#### What the task requires:
Could you reproduce all of the data below line for line, leaving out the pictures?
— Start —
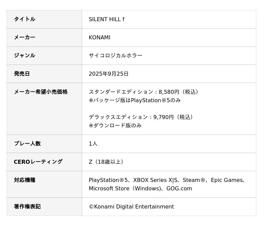This screenshot has width=269, height=226.
Task: Click the デラックスエディション 9,790円 price line
Action: [x=141, y=117]
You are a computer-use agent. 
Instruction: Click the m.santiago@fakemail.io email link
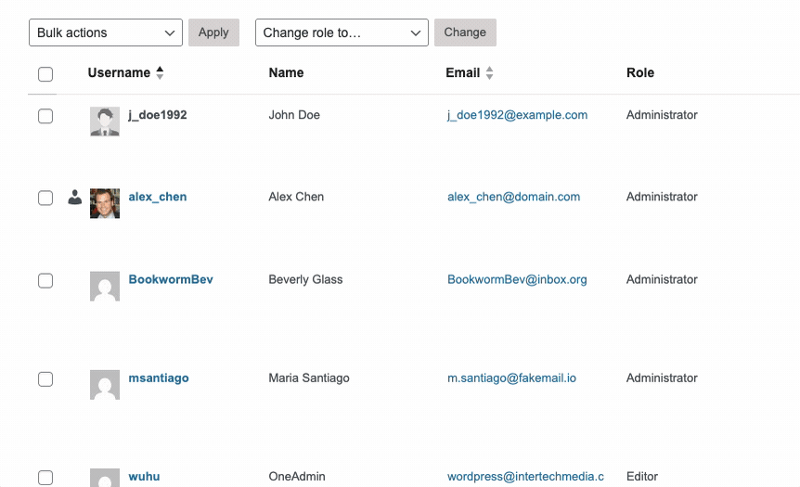(x=511, y=378)
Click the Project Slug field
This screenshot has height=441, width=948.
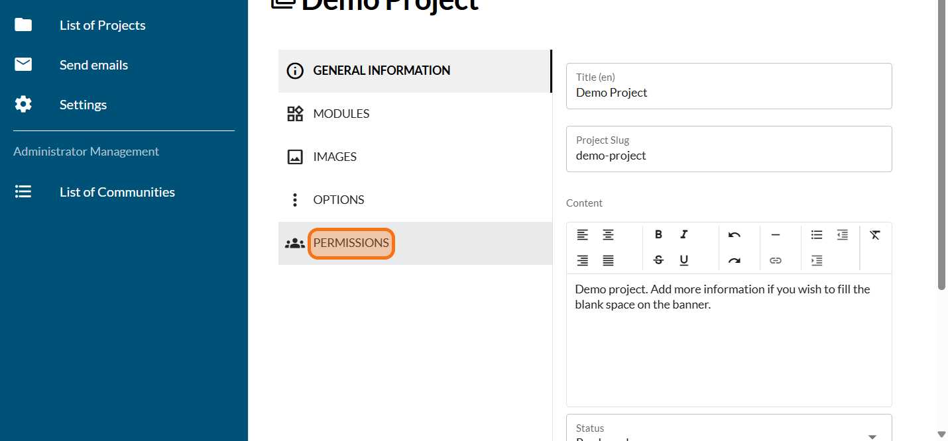pos(729,156)
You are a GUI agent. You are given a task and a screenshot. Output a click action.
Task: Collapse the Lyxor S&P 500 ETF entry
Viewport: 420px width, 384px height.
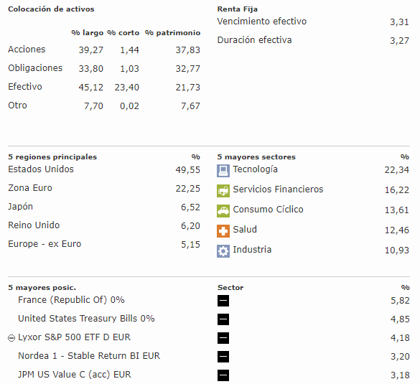click(11, 338)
— End —
#### The output:
This screenshot has width=269, height=226.
Task: Click the デラックスエディション 9,790円 price line
Action: [x=141, y=117]
You are a computer-use agent. 
Instruction: Click the m.santiago@fakemail.io email link
(x=511, y=378)
Click the Project Slug field
This screenshot has height=441, width=948.
pos(729,156)
You are a GUI agent. You are given a task and a screenshot. Output a click action.
Task: Collapse the Lyxor S&P 500 ETF entry
Viewport: 420px width, 384px height.
click(11, 338)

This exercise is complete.